Nous avons mis quelque temps à préparer cet ouvrage ; c’est que nous avions à parler d’un pays jeune, peu connu, au sujet duquel les documents ne sont pas encore classés et les sources d’information extrêmement éparses. Nous avons dû attendre des semaines entières après des renseignements d’une importance plus ou moins grande, mais qui tous concouraient à faire du volume que nous présentons aujourd’hui au lecteur le plus complet de tous ceux qui aient jamais été écrits sur le Saguenay et le Lac Saint-Jean.

Plusieurs fois nous l’avons cru fini, et, à la dernière heure, survenait inopinément quelque fait inconnu, quelque révélation fortuite, portant sur un ordre d’idées ou de choses qui nous avaient échappé, quelque proposition prenant rapidement une forme réelle et s’imposant à l’examen. Les projets nouveaux surtout, les entreprises en embryon ou en voie d’exécution, tout ce qui est inachevé ou simplement conçu, tout ce dont nous attendions quelque développement, quelque progrès ou quelque modification, pour le consigner dans cet ouvrage, voilà ce qui nous a le plus souvent retardé, mais en nous apportant des éléments nouveaux dont nous avons tiré la plus grande somme possible d’utilité et de profits pour le lecteur.

Nous nous présentons donc devant lui maintenant avec une œuvre qui porte son fruit, que le labeur nous a rendue chère, que nous avons goûtée et aimée à mesure qu’elle nous imposait plus de devoirs et que son importance grandissait à nos yeux, une œuvre enfin qui, nous l’espérons, profitera à tous ceux qui voudront bien l’étudier, et qui y chercheront avant tout l’exactitude dans les faits comme dans les descriptions, la correction dans les détails, et un soin jaloux de ne rien négliger qui puisse répondre d’avance à toutes les questions qui viendraient à l’esprit.


II.


Les deux bassins du Saguenay et du Lac Saint-Jean semblent n’avoir qu’une histoire récente, puisque les premières tentatives de colonisation ne remontent guère à plus de quarante ans. Mais nos pères, les héroïques coureurs de bois, enfants perdus sous toutes les latitudes, découvreurs échevelés qui allaient d’une rive à l’autre du continent, ne s’arrêtant jamais que pour fonder, — car l’Amérique du Nord porte en maints endroits des villes là où le coureur de bois avait voulu seulement prendre haleine, — ceux-là, disons-nous, connaissaient le Saguenay et le Lac Saint-Jean, il y a un siècle et demi, mieux qu’on ne le connaissait à l’époque où l’attention publique y fut attirée pour la première fois depuis la conquête, c’est-à-dire il y a environ un demi-siècle.

§ Ce qui est attendu: Pouvez-vous recopier à l'identique le passage du texte retenu qui va de « Nous avons mis » jusqu'à « le Lac Saint-Jean. » ?

§ Matériel fourni:
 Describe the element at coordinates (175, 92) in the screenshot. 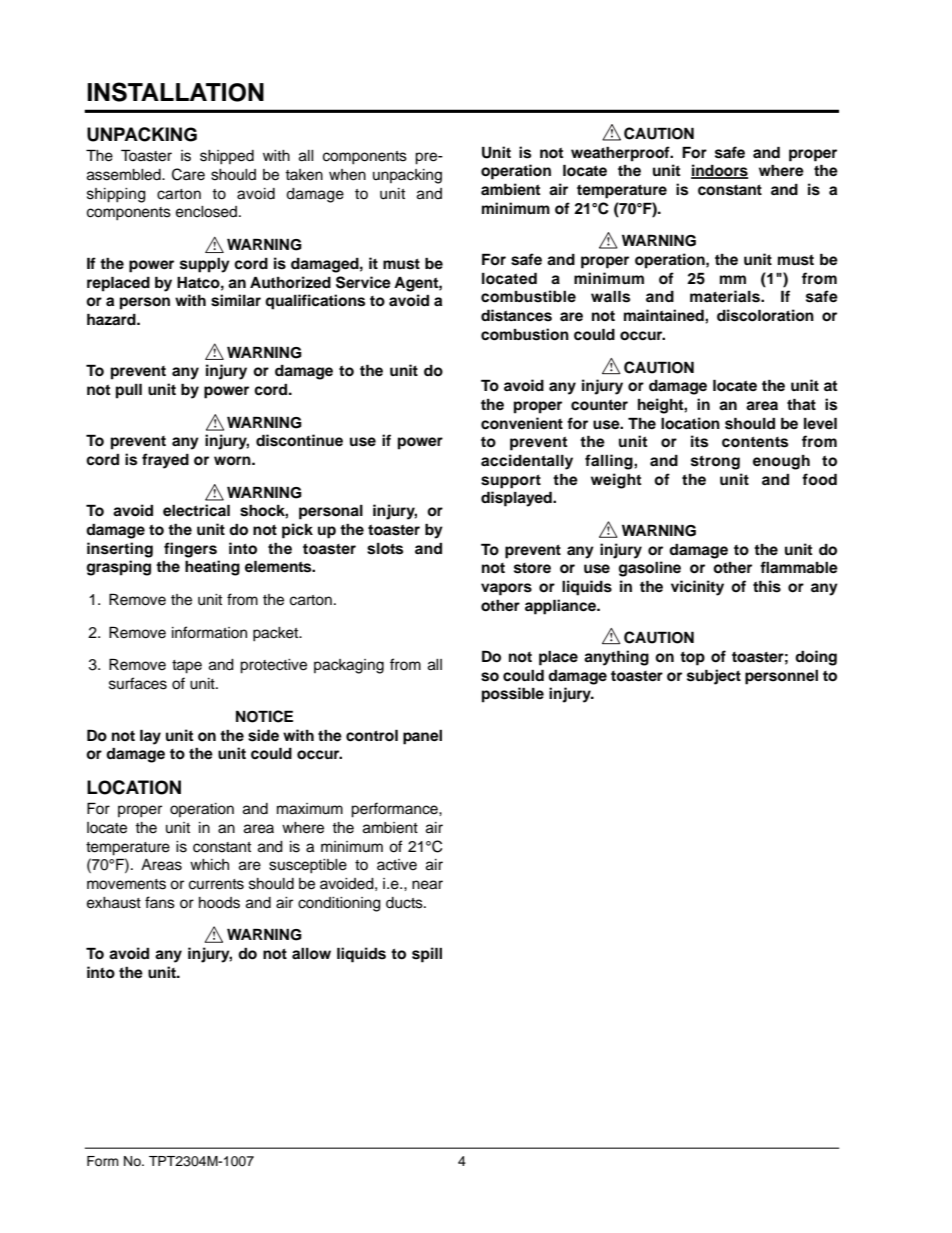

I see `INSTALLATION` at that location.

§ En réponse:
Nous avons mis quelque temps à préparer cet ouvrage ; c’est que nous avions à parler d’un pays jeune, peu connu, au sujet duquel les documents ne sont pas encore classés et les sources d’information extrêmement éparses. Nous avons dû attendre des semaines entières après des renseignements d’une importance plus ou moins grande, mais qui tous concouraient à faire du volume que nous présentons aujourd’hui au lecteur le plus complet de tous ceux qui aient jamais été écrits sur le Saguenay et le Lac Saint-Jean.